- Task to complete -
Give back an exact copy of the lines in the records below, from the line that has "[Next reviews] (70, 468)" through the line that has "Animals (15, 1194)", and nothing besides.

- Extracted entries -
* * * * *

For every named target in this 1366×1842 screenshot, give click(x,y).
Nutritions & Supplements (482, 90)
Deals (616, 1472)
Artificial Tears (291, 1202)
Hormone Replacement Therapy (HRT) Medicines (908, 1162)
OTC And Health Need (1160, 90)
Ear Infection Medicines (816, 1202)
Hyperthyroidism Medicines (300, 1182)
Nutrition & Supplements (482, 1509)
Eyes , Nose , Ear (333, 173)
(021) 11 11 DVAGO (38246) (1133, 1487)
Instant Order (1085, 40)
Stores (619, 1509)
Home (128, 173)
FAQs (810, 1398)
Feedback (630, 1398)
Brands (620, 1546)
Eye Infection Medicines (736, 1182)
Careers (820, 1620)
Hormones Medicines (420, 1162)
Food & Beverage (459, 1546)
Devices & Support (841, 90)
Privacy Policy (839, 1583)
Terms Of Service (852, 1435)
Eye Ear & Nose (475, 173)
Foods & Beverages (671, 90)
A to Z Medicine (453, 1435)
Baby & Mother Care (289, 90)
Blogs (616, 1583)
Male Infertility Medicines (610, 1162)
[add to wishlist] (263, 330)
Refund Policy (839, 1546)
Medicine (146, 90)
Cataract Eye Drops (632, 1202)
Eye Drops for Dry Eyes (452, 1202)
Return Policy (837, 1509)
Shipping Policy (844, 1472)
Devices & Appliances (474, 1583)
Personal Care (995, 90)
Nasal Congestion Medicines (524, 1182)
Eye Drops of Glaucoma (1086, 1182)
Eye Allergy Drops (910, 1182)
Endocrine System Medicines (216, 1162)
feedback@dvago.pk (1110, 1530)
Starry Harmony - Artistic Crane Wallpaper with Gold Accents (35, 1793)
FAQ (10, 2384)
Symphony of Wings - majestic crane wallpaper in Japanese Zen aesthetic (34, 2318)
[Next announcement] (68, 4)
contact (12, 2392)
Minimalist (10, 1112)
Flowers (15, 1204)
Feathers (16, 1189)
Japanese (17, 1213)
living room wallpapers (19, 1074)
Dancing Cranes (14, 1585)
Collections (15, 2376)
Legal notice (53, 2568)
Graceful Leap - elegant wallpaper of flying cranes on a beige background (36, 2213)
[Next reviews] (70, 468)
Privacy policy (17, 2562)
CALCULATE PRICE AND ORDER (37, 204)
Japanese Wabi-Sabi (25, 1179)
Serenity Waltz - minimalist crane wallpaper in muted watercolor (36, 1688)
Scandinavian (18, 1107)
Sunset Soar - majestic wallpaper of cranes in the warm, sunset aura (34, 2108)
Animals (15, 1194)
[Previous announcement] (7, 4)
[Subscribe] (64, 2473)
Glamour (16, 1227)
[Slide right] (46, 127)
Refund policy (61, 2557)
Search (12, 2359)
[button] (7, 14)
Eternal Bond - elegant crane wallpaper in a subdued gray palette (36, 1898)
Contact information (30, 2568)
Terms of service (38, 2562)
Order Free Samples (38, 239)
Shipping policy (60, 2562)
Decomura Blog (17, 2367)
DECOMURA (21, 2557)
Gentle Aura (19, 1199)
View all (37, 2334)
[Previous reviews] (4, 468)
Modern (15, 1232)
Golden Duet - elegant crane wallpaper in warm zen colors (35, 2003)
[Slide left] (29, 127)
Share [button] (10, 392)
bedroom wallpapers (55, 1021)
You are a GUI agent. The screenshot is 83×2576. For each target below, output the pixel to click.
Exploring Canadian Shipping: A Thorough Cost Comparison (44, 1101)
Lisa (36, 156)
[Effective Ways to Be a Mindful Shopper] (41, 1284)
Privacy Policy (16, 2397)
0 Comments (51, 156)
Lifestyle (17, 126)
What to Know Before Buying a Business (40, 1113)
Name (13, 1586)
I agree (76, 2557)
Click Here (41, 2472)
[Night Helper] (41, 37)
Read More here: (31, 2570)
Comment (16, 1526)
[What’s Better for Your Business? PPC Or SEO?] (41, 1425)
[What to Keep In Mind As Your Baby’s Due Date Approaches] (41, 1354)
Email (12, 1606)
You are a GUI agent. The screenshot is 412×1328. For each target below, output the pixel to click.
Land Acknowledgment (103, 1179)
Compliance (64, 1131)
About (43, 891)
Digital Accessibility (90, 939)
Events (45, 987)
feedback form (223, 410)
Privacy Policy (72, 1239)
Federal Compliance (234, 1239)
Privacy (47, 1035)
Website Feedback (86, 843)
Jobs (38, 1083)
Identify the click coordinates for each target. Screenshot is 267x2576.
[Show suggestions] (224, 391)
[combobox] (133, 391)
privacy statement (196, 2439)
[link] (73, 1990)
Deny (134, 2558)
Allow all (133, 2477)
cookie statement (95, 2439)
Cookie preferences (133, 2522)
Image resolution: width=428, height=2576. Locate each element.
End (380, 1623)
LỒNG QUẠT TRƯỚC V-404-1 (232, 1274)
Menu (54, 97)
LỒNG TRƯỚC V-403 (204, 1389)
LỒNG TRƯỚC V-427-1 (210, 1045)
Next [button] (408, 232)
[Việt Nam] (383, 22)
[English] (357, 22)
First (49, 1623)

* * * * *

- Reply -
[Next reviews] (70, 468)
Privacy policy (17, 2562)
CALCULATE PRICE AND ORDER (37, 204)
Japanese Wabi-Sabi (25, 1179)
Serenity Waltz - minimalist crane wallpaper in muted watercolor (36, 1688)
Scandinavian (18, 1107)
Sunset Soar - majestic wallpaper of cranes in the warm, sunset aura (34, 2108)
Animals (15, 1194)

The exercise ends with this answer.